Please note that the following document, although believed to be correct at the time of issue, may not represent the current position of the CRA.
Prenez note que ce document, bien qu'exact au moment émis, peut ne pas représenter la position actuelle de l'ARC.
Please note that the following document, although believed to be correct at the time of issue, may not represent the current position of the Department.
Prenez note que ce document, bien qu'exact au moment émis, peut ne pas représenter la position actuelle du ministère.
Principal Issues:
mobile office built into minivan - capital cost and CCA queried
Position TAKEN:
likely 10.1 asset, cost exclusive of office equipment installed as equipment not an integral part of the automotive equipment. As an employee, CCA on vehicle can be claimed but not for equipment. Cost of supplies consumed directly may be deducted if usual requirements met.
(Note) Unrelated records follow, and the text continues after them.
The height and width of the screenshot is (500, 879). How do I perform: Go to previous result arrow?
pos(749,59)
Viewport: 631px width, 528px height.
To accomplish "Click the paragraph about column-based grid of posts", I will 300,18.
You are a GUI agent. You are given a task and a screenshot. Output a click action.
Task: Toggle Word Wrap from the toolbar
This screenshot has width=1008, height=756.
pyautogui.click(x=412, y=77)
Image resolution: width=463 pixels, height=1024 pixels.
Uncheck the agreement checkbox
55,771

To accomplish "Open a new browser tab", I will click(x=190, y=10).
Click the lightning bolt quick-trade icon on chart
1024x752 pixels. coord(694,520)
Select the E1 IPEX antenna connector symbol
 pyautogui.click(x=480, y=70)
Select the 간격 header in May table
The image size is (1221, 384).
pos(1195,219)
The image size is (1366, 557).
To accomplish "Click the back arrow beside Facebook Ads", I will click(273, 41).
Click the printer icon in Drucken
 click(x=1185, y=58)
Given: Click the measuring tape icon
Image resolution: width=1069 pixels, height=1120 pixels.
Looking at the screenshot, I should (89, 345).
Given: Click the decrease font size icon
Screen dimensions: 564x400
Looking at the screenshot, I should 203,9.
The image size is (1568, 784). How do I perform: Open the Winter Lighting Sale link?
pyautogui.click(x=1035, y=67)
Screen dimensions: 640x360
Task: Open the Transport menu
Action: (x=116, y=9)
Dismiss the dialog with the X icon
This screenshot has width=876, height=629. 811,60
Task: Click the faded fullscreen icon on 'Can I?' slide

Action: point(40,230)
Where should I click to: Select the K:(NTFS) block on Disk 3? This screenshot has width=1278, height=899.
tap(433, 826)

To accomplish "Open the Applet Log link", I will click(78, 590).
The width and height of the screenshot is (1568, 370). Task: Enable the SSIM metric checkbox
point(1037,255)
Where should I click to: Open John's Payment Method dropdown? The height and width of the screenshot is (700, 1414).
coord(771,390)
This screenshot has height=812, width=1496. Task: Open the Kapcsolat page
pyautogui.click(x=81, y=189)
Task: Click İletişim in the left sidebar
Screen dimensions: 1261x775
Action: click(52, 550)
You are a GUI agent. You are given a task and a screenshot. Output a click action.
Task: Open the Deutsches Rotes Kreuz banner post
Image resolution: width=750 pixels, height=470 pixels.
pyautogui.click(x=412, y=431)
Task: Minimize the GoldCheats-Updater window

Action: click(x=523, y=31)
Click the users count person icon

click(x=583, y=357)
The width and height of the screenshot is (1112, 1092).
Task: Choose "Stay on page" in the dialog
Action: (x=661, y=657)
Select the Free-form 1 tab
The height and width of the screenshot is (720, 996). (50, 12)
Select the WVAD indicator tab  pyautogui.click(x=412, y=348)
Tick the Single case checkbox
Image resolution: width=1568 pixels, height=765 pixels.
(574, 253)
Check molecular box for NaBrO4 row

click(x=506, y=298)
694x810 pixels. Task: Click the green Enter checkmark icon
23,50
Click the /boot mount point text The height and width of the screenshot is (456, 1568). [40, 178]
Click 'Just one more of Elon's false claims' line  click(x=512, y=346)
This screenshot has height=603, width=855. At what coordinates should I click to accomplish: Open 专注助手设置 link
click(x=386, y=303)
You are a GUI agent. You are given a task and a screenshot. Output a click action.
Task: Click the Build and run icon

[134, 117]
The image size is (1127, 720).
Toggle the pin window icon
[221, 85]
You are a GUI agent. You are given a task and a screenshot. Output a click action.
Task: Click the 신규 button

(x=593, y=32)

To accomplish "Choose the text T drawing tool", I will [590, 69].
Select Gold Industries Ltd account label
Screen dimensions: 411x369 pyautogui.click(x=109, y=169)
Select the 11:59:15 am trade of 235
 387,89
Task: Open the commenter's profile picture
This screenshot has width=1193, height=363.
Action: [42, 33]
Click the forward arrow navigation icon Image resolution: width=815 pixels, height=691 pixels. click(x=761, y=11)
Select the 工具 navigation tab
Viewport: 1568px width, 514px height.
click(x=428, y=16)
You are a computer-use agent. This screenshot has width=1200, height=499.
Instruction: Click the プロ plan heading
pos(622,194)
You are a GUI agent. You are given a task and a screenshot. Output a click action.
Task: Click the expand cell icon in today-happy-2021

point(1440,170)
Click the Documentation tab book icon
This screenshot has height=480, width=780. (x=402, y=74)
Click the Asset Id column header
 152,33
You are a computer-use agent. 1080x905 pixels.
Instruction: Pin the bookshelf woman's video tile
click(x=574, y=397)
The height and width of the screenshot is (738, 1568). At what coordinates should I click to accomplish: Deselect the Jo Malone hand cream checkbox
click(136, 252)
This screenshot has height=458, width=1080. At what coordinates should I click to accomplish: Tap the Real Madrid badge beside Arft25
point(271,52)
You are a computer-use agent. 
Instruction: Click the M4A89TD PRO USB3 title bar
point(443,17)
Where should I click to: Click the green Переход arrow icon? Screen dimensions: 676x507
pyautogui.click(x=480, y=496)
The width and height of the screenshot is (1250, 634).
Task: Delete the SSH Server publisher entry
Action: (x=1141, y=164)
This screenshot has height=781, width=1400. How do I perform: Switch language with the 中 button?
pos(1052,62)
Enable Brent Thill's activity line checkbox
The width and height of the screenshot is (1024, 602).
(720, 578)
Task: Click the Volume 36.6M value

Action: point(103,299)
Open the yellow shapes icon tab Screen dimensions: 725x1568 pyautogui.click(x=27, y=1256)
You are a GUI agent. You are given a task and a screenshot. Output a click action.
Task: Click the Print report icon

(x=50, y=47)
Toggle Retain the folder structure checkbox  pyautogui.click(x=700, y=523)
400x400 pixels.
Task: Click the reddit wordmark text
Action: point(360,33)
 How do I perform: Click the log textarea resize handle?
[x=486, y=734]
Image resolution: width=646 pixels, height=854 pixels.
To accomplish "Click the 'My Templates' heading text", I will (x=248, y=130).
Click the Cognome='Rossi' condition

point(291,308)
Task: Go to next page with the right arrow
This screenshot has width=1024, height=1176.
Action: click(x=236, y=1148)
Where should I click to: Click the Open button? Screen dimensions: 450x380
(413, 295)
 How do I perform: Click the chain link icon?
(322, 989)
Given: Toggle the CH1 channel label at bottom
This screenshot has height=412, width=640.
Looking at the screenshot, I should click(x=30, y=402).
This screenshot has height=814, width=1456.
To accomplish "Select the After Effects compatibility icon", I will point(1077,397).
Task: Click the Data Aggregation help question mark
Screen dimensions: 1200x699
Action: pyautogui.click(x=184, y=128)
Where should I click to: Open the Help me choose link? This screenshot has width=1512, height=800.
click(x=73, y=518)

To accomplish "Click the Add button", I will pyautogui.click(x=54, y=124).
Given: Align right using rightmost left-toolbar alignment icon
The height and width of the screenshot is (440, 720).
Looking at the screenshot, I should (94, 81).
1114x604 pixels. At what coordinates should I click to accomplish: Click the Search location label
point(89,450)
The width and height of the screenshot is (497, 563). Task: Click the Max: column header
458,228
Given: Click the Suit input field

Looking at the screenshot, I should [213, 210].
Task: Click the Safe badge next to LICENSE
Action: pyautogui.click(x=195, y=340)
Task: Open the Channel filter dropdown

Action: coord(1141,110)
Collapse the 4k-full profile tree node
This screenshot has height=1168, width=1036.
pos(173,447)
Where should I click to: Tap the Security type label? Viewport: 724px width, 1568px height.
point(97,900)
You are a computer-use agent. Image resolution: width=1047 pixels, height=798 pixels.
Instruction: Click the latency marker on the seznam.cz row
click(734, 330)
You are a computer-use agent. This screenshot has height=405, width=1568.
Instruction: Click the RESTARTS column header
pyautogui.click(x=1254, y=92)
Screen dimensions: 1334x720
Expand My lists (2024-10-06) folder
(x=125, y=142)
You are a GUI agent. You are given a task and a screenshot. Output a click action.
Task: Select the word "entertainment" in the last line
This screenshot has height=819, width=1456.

Reasons FOR POSITION TAKEN:
equipment is removeable. Van will likely meet def'n of passenger vehicle once purchased.
940187
XXXXXXXXXX Sandra Short
April 6, 1994
Dear XXXXXXXXXX:
Re: Depreciation on "Mobile Office" for use by Commissioned Salesperson
This is in reply to your letter of January 20, 1994 and further to our telephone conversation of February 21, 1994 (XXXXXXXXXX/Short). You have queried the rate of depreciation to be used for a "mobile office" (described below) to be used by you in performing the duties of office or employment. You are a commissioned salesperson employed to sell XXXXXXXXXX and are in receipt of an automobile allowance from your employer. This allowance is included in your employment income and you are eligible to deduct travelling and other expenses that may be claimed by commissioned salespersons. The "mobile office" is described as:
1.A full size van, to be owned by you, modified to contain office equipment such as a desk, chairs, a computer, facsimile machine, telephone and so forth. It is your intention that all equipment be "removable" from the van; that is, it will not be designed to remain in or on the vehicle in any reasonably permanent manner.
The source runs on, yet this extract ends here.